|Need some advice on monetizing my Flash games website|
| 8:38 pm on Feb 18, 2006 (gmt 0)|
I have a website with my own flash games (currently 3, but I'm working on more). I'm getting about $350 to $500 for direct sponsorship of my games, which is nice.
The website is only about a month old, but my traffic is slowly increasing - at the start of the month, I was getting 200 unique visitors a day, now it's about 600 to 1000. Which isn't a lot yet, but my goal was 2000 a day in 6 months, and if it keeps going like this, I could achieve this goal in another few weeks.
But my advertising is making me nothing. I'm using adbrite and contextclick, but they're not working for me. I can't use Adsense, because I was suspended a while ago with another website (I guess it was partly my fault, even though I feel it isn't justified), and they don't give you a second chance. I can't use Yahoo Publisher Network either, because even though 80% of my traffic is from the USA, I myself live in Europe. I know there aren't any alternatives that make nearly as much as Adsense, but maybe some affiliate programs would work well for me... Any recommendations on programs I should try, and how I could achieve good results?
Any advice is appreciated.
| 6:34 am on Feb 20, 2006 (gmt 0)|
Read this thread
| 10:34 am on Feb 20, 2006 (gmt 0)|
Thanks, but that thread doesn't really give me any new information :)

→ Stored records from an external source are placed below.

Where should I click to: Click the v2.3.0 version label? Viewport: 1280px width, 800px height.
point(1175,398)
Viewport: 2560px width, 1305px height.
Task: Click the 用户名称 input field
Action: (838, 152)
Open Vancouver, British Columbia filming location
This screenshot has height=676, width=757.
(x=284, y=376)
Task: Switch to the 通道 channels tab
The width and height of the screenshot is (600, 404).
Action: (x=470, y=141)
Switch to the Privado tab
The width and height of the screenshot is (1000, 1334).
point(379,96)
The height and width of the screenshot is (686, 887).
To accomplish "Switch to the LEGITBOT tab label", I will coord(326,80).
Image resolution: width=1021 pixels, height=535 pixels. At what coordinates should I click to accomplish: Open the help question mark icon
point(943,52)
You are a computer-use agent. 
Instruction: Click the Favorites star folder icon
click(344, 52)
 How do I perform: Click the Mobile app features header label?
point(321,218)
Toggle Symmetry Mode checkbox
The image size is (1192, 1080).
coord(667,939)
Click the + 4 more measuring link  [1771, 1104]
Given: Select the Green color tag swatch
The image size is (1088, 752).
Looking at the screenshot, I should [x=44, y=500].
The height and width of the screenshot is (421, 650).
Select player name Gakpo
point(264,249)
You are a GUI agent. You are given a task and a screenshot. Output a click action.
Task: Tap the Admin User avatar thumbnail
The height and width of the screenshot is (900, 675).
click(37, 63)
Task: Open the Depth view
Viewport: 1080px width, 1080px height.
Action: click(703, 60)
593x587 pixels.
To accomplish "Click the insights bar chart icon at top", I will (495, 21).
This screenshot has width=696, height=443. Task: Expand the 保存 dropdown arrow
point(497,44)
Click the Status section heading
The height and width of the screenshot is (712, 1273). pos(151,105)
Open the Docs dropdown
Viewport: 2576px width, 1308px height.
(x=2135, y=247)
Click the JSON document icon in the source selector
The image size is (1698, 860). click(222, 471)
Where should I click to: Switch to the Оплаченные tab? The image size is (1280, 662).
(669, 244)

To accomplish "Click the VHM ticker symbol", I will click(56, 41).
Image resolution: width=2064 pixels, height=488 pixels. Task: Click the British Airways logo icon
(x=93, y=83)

It does mention adbrite seems to be popular for game sites, which is strange because it's not really working for me. The ads don't seem very relevant in my case.
I signed up with amazon associates program, and underneath each game, I now have a list of related ps2-games ("You might also like these games:").
Is this a good idea? Will it bother people because they might be expecting other flash-games on my site, and they end up on amazon?
| 2:04 pm on Feb 20, 2006 (gmt 0)|
Putting up affiliate links is usually more work than using adsense, but there's no reason not to try it. A couple of comments on the amazon links:
-- Word your "invitation" so that it's obvious the link leads to amazon rather than another game on your site (amazon likes you to do this, too). Since you do have links leading to other games on your site, make it easy for someone to tell the difference between the two kinds of links.
--Don't stop with related games. Get creative in thinking of other kinds of items your specific audience might be interested in buying. Just one example is that amazon has a number of DVDs available in the "UMD mini for PSP" format, which seems to be a hot thing right now (although I might be behind the times on that). amazon has a mind-staggering number of things available, in categories most people wouldn't even know they carried. Take a look through them with your audience in mind. And, no, I don't work for amazon, but I do go on regular "hunting trips" to find unusual things my site visitors might be interested in - and some of them sell pretty well, too (okay, I'll admit that some of them don't). Definitely works best with a niche-related site, so you can target your audience.
| 2:31 pm on Feb 23, 2006 (gmt 0)|
Thanks for your advice, it really helps.
Would a forum be a good idea to make the site a bit more sticky? Would people even want to post on the forum of a site that only has 3 games (more games coming soon)? :)
My other site has twice as much visitors and a lot of forum activity, but that is because that site has always been very community oriented. My games site isn't, it's about the games... So I have my doubts whether I should try it.